THE OPENING LINE
I've written down 13.7 million words in my life. Give or take.
Ads, annual reports, brochures, blogs, websites, social posts, newsletters, videos, speeches, radio bits. One children's book. One for adults.
But whether it's a seven-word ad or 90,000-word memoir, the most important line is always the first. It sets the tone and draws the reader in.
Judge not. Lest ye be judged. And heck, who needs that?
* Western Art Director's Club
Lower Manhattan. Some say it's the straw that stirs the drink.
* Marriott Hotels
If Africa is the cradle of humanity, then each of us is part of the story of the African diaspora.
* Museum of the African Diaspora
In a world where millionaire teenage athletes throw tantrums on tv, we instill in our boys a firm sense of sportsmanship; the sublime ability to win or lose with equal grace and to treat a rival fairly.
* Landon School
Send not for a hatchet to break open an egg.
* Spruce Technologies
I wish I was repelling down a 300-foot-deep chasm bathed in beautiful green light in search of the dangerous chalice from Argon. The only thing I hear above the incessant beating of my heart is loose rocks cascading off the walls, and the occasional echoing wail of some strange animal down there.
* Oak Technology, audio chip maker
A school built on the belief that a child's work in Kindergarten is play.
* Greenwood School
Through growth, mergers and capital investments, Champion has become a $5 billion company, making us 23 times bigger than the company that makes the sweatshirts and 10 times larger than the spark plug people.

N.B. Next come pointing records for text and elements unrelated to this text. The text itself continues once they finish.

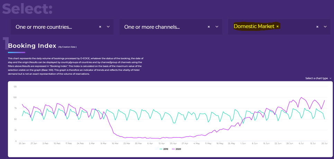The image size is (334, 159).
Task: Open the channels dropdown chevron
Action: coord(217,27)
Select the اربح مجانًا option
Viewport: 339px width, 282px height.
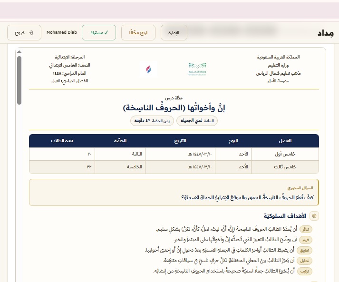pyautogui.click(x=138, y=33)
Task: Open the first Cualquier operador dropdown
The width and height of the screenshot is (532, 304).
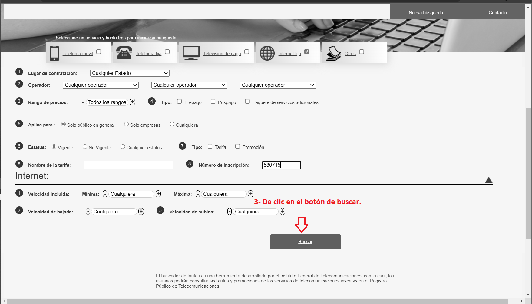Action: (x=101, y=85)
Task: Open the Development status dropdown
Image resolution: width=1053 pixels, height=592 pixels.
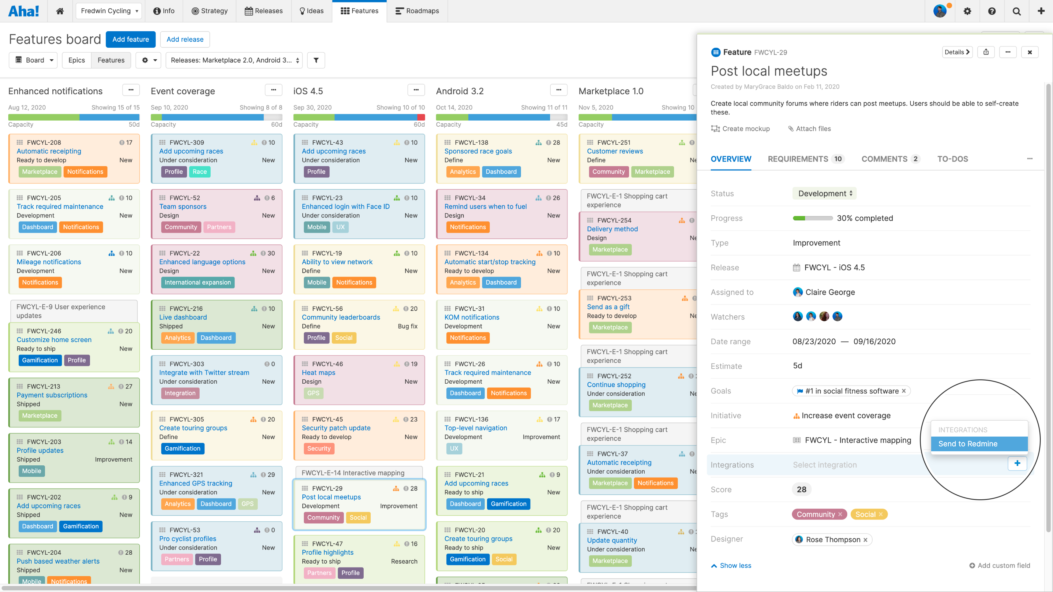Action: [x=824, y=194]
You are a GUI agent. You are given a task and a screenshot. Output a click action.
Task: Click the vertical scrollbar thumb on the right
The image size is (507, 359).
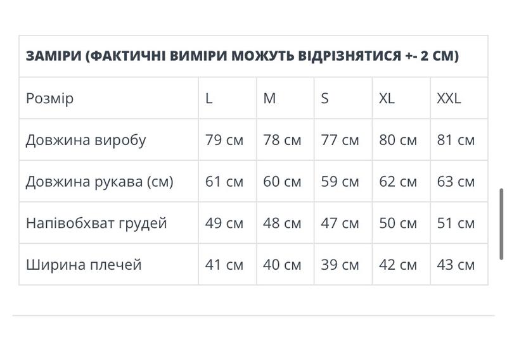502,223
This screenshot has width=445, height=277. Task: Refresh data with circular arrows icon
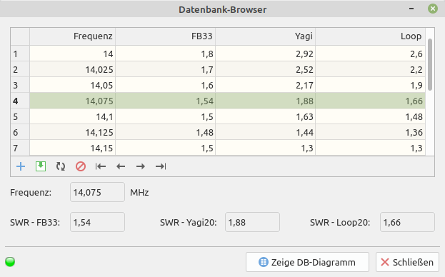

* Champion International Paper
Are you prepared for long-term care? Because, you see, most people aren't.
* MetLife
If only germs would stay put.
* EO Products, hand sanitizer
The beginning of brand equity. Ours is the name of a man – born in Vermont, self-made, and hardworking.
* Brink's Incorporated
Each day is a lifetime. Each life has a death. There are no answers for dying, only questions for living.
* Hospice of Washington
You are a phenomenal human being. You really are.